11 thoughts on “A Tragedy in Two Acts

  1. It’s what liberals/progressives stand for. The Dumbocracts have very few if any of them who really matter.

  2. Dean was an aggressive member of the Obama fan base, trashing Clinton in an egregious fashion every chance he could.

    His complaints are irrelevant, until he fesses up. He’s just one more moron asshole who created this mess.

  3. Obama told Brian Williams on Sunday what he stands , as Joan Walsh writes:

    …here’s what Obama said were his priorities for doing his “job” for the rest of his term:

    “I think the next couple of years, we’ve got to focus on debt and deficits. We’ve got to focus on making sure that we make the recovery stronger. And a lot of that is attracting private investment. Making sure that these companies who are making good profits are actually seeing the opportunities out there in a whole range of new areas and new ventures.”

    He mentions debt and deficits first, and emphasizes “private investment” as the way “to make the recovery stronger”?

    Not only that, Joan, Obama thinks he will make sure those companies will see all those opportunities out there…somewhere.

    Dude! When consumers have no money to make purchases, the only buyers are the Uberwealthy and those with jobs who believe they’ll keep them. Who they gonna sell to*, dude?

    Then, she quote John Judis who:

    …contrasted Obama and the Democrats’ woes in 2010 with Ronald Reagan and the GOP’s struggles in 1982, when a stubborn recession was depressing Reagan’s approval ratings and portending midterm doom for his party. Did Reagan begin to parrot the concerns of his critics in the other party, the way Obama is now bleating about “debt and deficits”?

    No, John, St. Ronnie did not parrot anything from the “other party,” but he was a genuine Republican when he ran for president. Who can say with any certainty that Obama sees the Repubs as “the other party”? Rather, he may be a closeted Repub himself.

    And he wants to be this centuries St. Ronnie.

    *”Where ya gonna go, sweetie?” Not to vote for faux Democrats.

  4. Obama will never Can the Cat Food Commission – it’s his legacy, it’s his homage to St. Ronnie.

  5. Democrats can’t go the populist route. Obama wants to be the next Ronald Reagan. He said so early on in the campaign, and so-called progressives swooned.

    Carolyn Kay
    MakeThemAccountable.com

  6. And I left out some end tags on blockquote. Grrrrrr.

    Grafs begining with “Not only that, Joan” and “Dude!”, plus the last three grafs should be at regular left margin.

    And “centuries” should be “century’s” ===ACK!

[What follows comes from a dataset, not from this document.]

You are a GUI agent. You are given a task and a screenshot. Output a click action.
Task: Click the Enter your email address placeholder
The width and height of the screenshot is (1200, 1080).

    Oh, goddess of Edit, bestow your mercy upon me. Or at least make me stop listening to news and trying to proofread….

  7. jawbone, Stephen King says, “To write is human; to edit, divine.”

    I think he was being sarcastic, but wevs. Write away. If you really want an editor or a proofreader, let me know (or Susie, for that matter).

    As for the current clusterbomb, it’s pretty obvious that the Obama administration has NO INTEREST in the democratic party agenda, or democrats for that matter, and it’s a little bit funny to watch rank-and-filers just now waking up to that fact. The only thing I find odd is the seeming lack of concern among the administration over what a republican congress would bring, that is, a never-ending series of hearings leading to an inevitable impeachment. Do they really have so much confidence that they can sail through that to victory in 2012? Oh, hell, I suppose they do.

  8. Brendan,

    Getting it wrong on Obama isn’t the issue. Getting wrong on Clinton, who would have been a far superior president as well as a real liberal, is.

    Until he says he backed the wrong candidate, nothing he says is anything but more bullshit.

    He’s a creep who went a long with a misogynist campaign that relied on disenfranchising voters to win. That’s all he is.